Sweden Kept Rates on Hold

Riksbank held its rate as uncertainty deepened

Sweden’s central bank kept its policy rate unchanged at 1.75% on March 19, opting for caution as inflation stayed near target while the external backdrop deteriorated sharply because of the war with Iran and a renewed energy shock. Back in January, the Riksbank had already signaled that the rate was likely to remain at that level for some time, and the March decision broadly maintained that stance. On the Riksbank’s website, the policy rate remained 1.75% as of March 19, matching the level set in January.
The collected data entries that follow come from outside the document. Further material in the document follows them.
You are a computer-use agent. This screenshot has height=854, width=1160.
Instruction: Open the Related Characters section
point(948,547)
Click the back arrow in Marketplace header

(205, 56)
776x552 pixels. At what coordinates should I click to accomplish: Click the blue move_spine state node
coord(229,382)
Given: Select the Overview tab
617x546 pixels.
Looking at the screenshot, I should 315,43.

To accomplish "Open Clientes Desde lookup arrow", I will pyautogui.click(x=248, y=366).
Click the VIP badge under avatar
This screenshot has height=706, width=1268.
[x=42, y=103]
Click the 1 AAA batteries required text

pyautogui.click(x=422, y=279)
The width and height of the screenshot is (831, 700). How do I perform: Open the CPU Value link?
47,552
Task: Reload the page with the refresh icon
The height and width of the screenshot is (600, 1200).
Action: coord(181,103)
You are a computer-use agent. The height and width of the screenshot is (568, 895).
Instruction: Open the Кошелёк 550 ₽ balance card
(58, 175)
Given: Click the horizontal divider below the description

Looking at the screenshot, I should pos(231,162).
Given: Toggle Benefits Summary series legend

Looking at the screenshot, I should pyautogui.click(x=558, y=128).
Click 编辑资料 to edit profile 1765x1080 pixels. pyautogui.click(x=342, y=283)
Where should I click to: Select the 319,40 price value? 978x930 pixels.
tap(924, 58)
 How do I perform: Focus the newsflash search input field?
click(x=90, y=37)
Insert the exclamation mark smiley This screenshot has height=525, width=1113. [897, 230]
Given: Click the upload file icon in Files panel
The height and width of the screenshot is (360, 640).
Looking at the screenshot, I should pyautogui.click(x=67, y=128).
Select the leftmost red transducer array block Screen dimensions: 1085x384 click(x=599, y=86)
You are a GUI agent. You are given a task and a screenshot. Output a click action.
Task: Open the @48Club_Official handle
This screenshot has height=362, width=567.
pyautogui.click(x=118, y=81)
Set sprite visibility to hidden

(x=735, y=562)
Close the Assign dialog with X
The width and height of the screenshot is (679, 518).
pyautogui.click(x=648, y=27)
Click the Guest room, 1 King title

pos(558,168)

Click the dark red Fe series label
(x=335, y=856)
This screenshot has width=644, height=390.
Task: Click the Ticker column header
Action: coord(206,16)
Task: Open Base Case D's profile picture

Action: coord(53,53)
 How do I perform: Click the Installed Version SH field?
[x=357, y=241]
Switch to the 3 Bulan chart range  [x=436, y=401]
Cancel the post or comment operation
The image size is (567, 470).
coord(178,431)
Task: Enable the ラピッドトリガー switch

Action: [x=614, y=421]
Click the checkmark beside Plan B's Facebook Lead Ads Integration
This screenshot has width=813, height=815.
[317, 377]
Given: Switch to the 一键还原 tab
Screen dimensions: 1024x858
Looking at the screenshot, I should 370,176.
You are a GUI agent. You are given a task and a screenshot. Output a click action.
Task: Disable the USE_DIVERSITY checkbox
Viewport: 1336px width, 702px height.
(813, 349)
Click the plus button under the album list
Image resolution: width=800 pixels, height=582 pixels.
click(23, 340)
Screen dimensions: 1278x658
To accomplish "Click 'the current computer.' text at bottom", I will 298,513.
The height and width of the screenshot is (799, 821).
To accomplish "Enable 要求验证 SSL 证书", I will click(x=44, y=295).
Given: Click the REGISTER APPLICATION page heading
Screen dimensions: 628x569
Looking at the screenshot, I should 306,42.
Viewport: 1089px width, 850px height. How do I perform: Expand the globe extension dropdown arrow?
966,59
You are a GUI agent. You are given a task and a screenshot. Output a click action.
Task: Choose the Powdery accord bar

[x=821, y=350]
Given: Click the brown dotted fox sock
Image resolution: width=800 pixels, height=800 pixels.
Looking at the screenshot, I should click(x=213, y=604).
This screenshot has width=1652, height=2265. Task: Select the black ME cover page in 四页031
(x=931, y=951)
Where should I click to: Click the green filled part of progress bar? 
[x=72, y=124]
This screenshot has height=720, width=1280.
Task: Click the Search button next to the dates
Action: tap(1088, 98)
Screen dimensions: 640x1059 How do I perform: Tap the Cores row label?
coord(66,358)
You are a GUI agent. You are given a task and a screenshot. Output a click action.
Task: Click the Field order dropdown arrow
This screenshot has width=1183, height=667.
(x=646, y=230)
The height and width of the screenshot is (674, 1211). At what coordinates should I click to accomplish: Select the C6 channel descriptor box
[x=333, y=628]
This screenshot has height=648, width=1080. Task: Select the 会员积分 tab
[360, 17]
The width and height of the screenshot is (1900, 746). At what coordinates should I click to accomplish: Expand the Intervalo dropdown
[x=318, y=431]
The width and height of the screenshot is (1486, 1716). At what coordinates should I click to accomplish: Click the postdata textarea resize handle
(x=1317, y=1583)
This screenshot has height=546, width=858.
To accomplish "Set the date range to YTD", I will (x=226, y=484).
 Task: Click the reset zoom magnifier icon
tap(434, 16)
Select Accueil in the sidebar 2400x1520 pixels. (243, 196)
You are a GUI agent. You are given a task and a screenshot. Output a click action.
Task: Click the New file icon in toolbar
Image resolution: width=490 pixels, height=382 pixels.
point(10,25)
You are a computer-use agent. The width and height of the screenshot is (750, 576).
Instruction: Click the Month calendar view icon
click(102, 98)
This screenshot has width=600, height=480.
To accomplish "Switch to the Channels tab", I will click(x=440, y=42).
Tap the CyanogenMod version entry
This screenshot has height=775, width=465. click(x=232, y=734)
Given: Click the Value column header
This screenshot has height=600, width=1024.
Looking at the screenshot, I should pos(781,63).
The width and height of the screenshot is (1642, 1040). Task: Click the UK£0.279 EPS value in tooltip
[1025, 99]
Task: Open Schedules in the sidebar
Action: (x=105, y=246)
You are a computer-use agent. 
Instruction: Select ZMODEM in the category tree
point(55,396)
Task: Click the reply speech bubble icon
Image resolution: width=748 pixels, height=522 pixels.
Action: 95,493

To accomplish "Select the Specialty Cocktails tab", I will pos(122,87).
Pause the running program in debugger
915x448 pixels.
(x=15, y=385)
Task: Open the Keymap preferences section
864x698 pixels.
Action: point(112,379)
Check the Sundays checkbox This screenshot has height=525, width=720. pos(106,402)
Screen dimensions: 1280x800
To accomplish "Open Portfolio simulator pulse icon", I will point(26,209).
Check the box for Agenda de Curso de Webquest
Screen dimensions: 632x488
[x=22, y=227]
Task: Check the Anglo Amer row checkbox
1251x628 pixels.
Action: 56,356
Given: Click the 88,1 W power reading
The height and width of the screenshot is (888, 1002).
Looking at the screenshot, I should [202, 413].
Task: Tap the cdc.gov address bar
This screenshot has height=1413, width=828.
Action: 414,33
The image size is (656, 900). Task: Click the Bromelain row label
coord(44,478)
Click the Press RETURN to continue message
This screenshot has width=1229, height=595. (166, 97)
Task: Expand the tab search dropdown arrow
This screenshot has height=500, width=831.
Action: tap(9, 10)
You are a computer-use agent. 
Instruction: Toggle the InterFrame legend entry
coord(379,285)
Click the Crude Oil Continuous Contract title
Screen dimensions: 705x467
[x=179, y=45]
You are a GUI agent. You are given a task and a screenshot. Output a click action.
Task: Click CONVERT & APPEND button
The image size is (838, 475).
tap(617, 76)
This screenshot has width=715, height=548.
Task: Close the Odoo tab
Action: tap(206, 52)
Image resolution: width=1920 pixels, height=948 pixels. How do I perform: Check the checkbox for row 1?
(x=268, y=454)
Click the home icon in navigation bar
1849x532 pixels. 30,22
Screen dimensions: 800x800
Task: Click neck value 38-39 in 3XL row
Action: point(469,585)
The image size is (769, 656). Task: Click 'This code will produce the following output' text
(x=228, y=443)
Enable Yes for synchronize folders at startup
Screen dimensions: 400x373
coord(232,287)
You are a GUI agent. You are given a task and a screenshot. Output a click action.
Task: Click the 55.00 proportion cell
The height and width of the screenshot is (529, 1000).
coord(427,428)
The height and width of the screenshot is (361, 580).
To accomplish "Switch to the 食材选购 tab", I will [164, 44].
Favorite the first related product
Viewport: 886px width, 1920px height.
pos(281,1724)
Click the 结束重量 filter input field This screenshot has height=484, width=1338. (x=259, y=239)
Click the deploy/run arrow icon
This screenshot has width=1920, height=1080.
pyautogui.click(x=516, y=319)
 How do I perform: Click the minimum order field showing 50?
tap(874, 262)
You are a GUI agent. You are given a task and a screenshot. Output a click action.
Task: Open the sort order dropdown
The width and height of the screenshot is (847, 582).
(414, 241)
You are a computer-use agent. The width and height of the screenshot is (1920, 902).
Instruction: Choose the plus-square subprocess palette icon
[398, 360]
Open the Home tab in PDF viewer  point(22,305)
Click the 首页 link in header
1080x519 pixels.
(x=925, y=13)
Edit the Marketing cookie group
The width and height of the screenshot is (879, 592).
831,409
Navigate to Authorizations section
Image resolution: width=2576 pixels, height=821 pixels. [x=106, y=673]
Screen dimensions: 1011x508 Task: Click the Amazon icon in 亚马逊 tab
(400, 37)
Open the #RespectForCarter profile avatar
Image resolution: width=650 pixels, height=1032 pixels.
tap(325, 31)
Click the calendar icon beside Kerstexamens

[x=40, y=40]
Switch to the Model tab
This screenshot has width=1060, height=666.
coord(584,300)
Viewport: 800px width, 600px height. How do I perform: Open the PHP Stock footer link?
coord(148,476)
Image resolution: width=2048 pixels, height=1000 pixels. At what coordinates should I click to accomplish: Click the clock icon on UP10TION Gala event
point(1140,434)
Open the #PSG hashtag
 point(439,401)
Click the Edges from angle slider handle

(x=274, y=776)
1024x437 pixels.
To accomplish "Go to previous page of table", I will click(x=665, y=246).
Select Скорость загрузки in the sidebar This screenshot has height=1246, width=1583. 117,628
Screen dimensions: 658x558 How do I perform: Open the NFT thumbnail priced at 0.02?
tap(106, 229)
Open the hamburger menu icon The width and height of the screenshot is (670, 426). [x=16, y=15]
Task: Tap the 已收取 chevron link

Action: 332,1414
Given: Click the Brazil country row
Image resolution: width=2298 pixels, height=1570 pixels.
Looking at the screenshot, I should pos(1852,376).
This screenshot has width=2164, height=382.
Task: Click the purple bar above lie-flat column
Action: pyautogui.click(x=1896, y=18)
Swedish inflation moved close to target before the shock

The hold makes sense against the latest inflation data. Statistics Sweden said CPI inflation was 0.5% in February, while CPIF inflation, the Riksbank’s target measure, slowed to 1.7% from 2.0% in January. The Riksbank’s formal inflation target is 2% in CPIF terms, which meant inflation had already moved into a relatively comfortable zone before the latest geopolitical escalation. That had previously left room for markets to discuss a softer rate path later in 2026.

The Iran war changed the outlook for central banks

That picture shifted in March as oil and gas prices jumped. Bloomberg had already reported that Sweden’s government cut its 2026 growth forecast, citing the war in the Middle East and rising geopolitical anxiety as factors likely to slow the recovery. In an official release, the Swedish government also said global uncertainty in 2026 was expected to remain high because of the war and new trade risks. For the Riksbank, that means the question is no longer only about weak domestic demand, but also about renewed imported inflation through energy prices and the krona.

The Riksbank chose caution rather than renewed easing

A few days before the meeting, Morningstar said the Riksbank was expected to leave the policy rate at 1.75% because underlying inflation remained below target, while higher energy prices linked to the war could temporarily lift headline inflation again. The same analysis said market expectations had shifted sharply, with investors moving away from the idea of a rate cut and beginning to price the possibility of a rate increase later in 2026. That makes the March decision more than a routine hold: it reflects a broader change in the mood across central banks.

What the hold means for Sweden’s economy

The challenge for Sweden is that the recovery still looks fragile. In January, the Riksbank’s view was that the economy was growing at a solid pace, while the labor market remained weak but was showing signs of improvement. The added external shock now complicates that balance by threatening confidence, exports and inflation expectations at the same time. Holding the rate steady gives policymakers time and avoids encouraging markets to assume that a new easing cycle is imminent.

What signal markets received from Sweden’s decision

The message to markets is that Sweden is not ready to move back toward cheaper money. With February CPIF below target, the Riksbank could in theory have sounded more dovish, but the worsening global backdrop is forcing a more defensive stance. In that sense, Sweden is moving in step with other central banks that also paused in March as a new wave of inflation risk emerged from the Middle East conflict.

As International Investment experts report, the significance of the Riksbank’s decision lies in the regime shift it signals. Until recently, markets still saw room for a softer Swedish rate path, but the new energy shock is forcing policymakers to keep conditions tighter for longer. For investors, that means Swedish monetary policy is now likely to be driven much more by external price risks than by domestic weakness alone, even with inflation below 2%.